The recently published results of meta-analysis25 demonstrated that based on currently available data, neither absence nor presence of signs or symptoms are accurate enough to rule in or rule out COVID-19. The presence of anosmia or ageusia may be useful as a red flag for COVID-19. The presence of fever or cough, given their high sensitivities, may also be useful to identify people for further testing. The paper also agreed that further studies in an unselected population presenting to primary care or hospital outpatient settings, examining combinations of signs and symptoms to evaluate the syndromic presentation of COVID-19, are still urgently needed.

As stated in25, only two studies (Gilbert et al.26; Yombi et al.27) assessed combinations of different signs and symptoms. Gilbert et al. investigated six combinations of two to four symptoms each, while Yombi et al. considered three combinations of two to three symptoms each. Most of the combinations included fever and cough, on which both studies had preselected their participants. These combinations led to specificities above 80%, but at the cost of low sensitivities (< 30%).

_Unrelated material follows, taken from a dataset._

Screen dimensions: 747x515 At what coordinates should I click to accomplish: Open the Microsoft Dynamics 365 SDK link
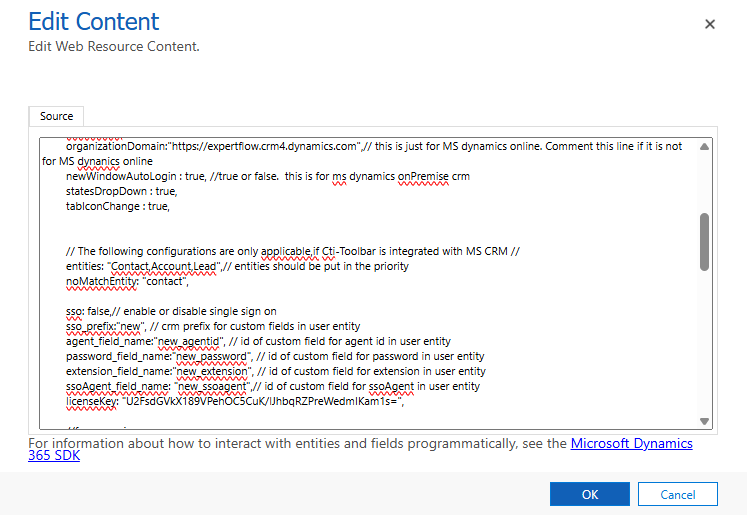(631, 443)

The aim of this research was to analyse the occurrence and co-occurrence of SARS-CoV-2 infection early symptoms against a control group comprising individuals who report to a medical facility to be tested, but show to be SARS-CoV-2 negative. The identification of a set of symptoms which co-occurrence yields the strongest discrimination between SARS-CoV-2 positive and negative individuals (e.g., among younger and older, men and women) was a particularly relevant finding.

Results

Demographic and epidemiological profile

3,114 patients filled the surveys (Table 1). Among them, about 25% were tested positive for SARS-CoV-2 infection, whereas the remaining 75% got negative test results. The population was balanced regarding sex. Among all patients, 62% reported symptoms of infection and the remaining 38% were categorised as healthy. The age of patients ranged from 1 to 98 years, with a median of 42. 1,201 people were aware of their blood type, among which the most common were type 0 (39%) and type A (34%), and the least common was type AB (almost 10%). Detailed characteristics of the sample are provided in Supplementary Table S1.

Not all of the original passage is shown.